Diana Owen is an associate professor of political science and teaches in the communication, culture, and technology graduate program, and has served as director of the American Studies Program at Georgetown University. She is the author of multiple books, including American Government and Politics in the Information Age (with David Paletz and Timothy Cook, 2012). She is the coeditor of The Internet and Politics: Citizens, Voters, and Activists (with Sarah Oates and Rachel Gibson, 2006), Making a Difference: The Internet and Elections in Comparative Perspective (with Richard Davis, Stephen Ward, and David Taras, 2009), and The Internet and Elections in the US, Japan, South Korea, and Taiwan (with Shoko Kiyohara and Kazahiro Maeshima, 2017). She is the author of numerous journal articles and book chapters in the fields of civic education and engagement, media and politics, political socialization, elections and voting behavior, and political psychology/sociology. She has conducted studies funded by the Pew Charitable Trusts, the Center for Civic Education, and other sources. Her current research explores the relationship between civic education and political engagement over the life course and new media’s role in politics.
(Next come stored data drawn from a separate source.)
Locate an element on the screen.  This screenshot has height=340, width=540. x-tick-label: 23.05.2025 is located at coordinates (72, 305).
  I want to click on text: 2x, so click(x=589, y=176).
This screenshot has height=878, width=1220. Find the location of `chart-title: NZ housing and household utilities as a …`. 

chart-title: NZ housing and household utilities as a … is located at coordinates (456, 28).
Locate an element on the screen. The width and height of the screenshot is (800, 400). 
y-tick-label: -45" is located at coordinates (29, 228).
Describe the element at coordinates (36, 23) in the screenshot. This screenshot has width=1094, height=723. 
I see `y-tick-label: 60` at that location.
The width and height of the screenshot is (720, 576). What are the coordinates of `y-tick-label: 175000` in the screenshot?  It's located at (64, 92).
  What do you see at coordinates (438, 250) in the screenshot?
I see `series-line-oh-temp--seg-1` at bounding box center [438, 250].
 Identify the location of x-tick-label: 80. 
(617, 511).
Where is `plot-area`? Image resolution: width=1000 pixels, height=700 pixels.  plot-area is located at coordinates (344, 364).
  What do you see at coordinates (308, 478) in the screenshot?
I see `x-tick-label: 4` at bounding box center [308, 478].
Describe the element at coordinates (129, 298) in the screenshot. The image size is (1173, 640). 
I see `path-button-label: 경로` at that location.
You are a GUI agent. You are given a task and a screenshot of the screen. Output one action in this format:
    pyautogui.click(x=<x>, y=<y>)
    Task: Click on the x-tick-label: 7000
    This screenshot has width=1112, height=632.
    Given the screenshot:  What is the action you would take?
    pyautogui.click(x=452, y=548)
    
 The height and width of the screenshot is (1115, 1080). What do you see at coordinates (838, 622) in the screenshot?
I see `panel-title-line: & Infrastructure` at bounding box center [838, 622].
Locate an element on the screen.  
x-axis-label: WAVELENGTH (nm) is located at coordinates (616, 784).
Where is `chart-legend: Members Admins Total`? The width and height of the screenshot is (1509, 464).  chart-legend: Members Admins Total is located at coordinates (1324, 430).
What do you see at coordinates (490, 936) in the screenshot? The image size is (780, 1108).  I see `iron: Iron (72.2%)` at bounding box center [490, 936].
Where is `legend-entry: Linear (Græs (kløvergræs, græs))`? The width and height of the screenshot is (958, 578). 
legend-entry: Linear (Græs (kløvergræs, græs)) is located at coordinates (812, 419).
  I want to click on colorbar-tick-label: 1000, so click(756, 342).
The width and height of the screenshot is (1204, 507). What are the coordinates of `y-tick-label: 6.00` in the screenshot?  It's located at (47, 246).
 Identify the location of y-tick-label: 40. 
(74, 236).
G. Isaac W. Riddle completed his Masters in Communication, Culture, and Technology, at Georgetown University.  He is a former captain in the United States Marine Corps who served in roles as both an Intelligence and Reconnaissance officer.  He is interested in how citizens are socialized into the political actors they become and how the modern media and technology environment contributes to the formation.  This includes how notions of citizenship are changing and what this means for political participation. He is also passionate about civic education and research how it is linked to the acquisition of political knowledge, dispositions, and skills.